Redgrave’s performance was dismissed as “ridiculous” by critics, which of course means that it’s great.

Warner Bros.

“So what?” you might ask. This brings us back to the “distasteful” comment. From the moment it was completed, The Devils has been subject to censorship and condemnation, targeted for what its detractors believe is a blasphemous blend of sexuality and religion. (To be fair, its defenders would probably agree; for them, the blasphemy is part of the appeal.) The Catholic Church condemned the film before its release, calling for the Venice Film Festival to pull it from its lineup; they did not succeed, but the campaign spooked Warner Bros. enough that the studio cut the movie down to 105 minutes for its theatrical release.

Thanks to the efforts of people like Kermode — as well as Russell’s widow, Lisi Tribble Russell, who has devoted herself to advocating for her late husband’s work after his death in 2011 — The Devils has screened with key sequences restored in recent years. (It’s also popped up intermittently on streaming services since Shudder first negotiated the rights back in 2017, but never for long.) Interestingly, this new release of The Devils runs a full three minutes longer than previous “uncut” versions of the film, which run around 111 minutes long (give or take a few seconds, depending on the encoding).

So what’s been restored? Before his death, Russell said that he removed “a few frames” here and there from the film’s torture scenes. But there are two sequences in particular that have been sticking points for censors. The more notorious of them is the “Rape of Christ,” a sexually frenzied free-for-all filmed in Russell’s heightened Baroque style in which a group of nuns strip nude and attack a statue of Jesus as a priest approvingly looks on. That scene reportedly ran a full two and a half minutes. The other is shorter, but equally provocative, as co-star Vanessa Redgrave is seen masturbating with the charred femur of a man she accused of witchcraft earlier in the film. (The “femur scene” has been recovered, and appears in the 111-minute version of the film; it’s not graphic, but it is pretty demented.)

Priest or no, it’d be a shame to take a mustache as luxurious as Oliver Reed’s out of the dating pool.

Warner Bros.

Even the parts of The Devils that made it past the censors are provocative, like the sequence where Redgrave’s Sister Jeanne has a vision of local priest Father Grandier (Oliver Reed) — for whom she harbors a twisted, barely repressed lust — as Jesus Christ coming down from the cross.

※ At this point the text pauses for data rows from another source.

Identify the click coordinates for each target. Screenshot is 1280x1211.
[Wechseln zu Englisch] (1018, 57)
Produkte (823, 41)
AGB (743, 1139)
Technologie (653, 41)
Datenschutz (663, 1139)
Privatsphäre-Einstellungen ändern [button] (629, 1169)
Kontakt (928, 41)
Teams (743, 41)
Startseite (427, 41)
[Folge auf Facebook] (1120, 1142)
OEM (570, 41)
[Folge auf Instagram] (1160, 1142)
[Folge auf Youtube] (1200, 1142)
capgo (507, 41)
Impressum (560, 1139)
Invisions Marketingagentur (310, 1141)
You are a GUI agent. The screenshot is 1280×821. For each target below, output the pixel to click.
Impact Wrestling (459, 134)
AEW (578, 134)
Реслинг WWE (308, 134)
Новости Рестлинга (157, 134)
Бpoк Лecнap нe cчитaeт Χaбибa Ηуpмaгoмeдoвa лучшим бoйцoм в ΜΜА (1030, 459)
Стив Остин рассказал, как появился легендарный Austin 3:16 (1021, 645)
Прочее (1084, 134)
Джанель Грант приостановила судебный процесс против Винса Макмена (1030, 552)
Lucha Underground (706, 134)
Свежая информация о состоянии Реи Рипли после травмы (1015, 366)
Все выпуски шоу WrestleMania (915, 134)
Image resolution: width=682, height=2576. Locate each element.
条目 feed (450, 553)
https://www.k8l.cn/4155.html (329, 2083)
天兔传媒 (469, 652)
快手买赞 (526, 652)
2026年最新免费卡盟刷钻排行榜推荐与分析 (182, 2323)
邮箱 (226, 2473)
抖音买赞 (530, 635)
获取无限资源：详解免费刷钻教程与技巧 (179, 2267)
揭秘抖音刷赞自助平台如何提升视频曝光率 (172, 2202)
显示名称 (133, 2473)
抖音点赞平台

What really makes The Devils dangerous is not any individual image, however, but the contrast it sets up between Grandier, who regularly breaks his vow of celibacy but is otherwise a good man, and Sister Jeanne, who follows all of the Church’s rules but is a spiteful, malignant person who causes nothing but pain for others. In Russell’s vision, the Church and the King are equally corrupt, and both actively stand in the way of believers achieving true communion with God. So you can see what the Catholic Church might not like about that.

If nothing else, it’s a sign of the church’s decreasing cultural influence that The Devils is finally coming out in theaters, as well as a testament to the cult that has grown around the film. In a press release, Clockwork touts this new 4K as the “definitive” cut of the film, saying in a press release that its version “[references] the edit [Russell] privately constructed in 2004” and “is the uncut and unfiltered theatrical experience that Russell always envisioned — and the first time the film will be presented restored and in 4K.”

The Devils will return to theaters in a limited theatrical release beginning October 17, 2026.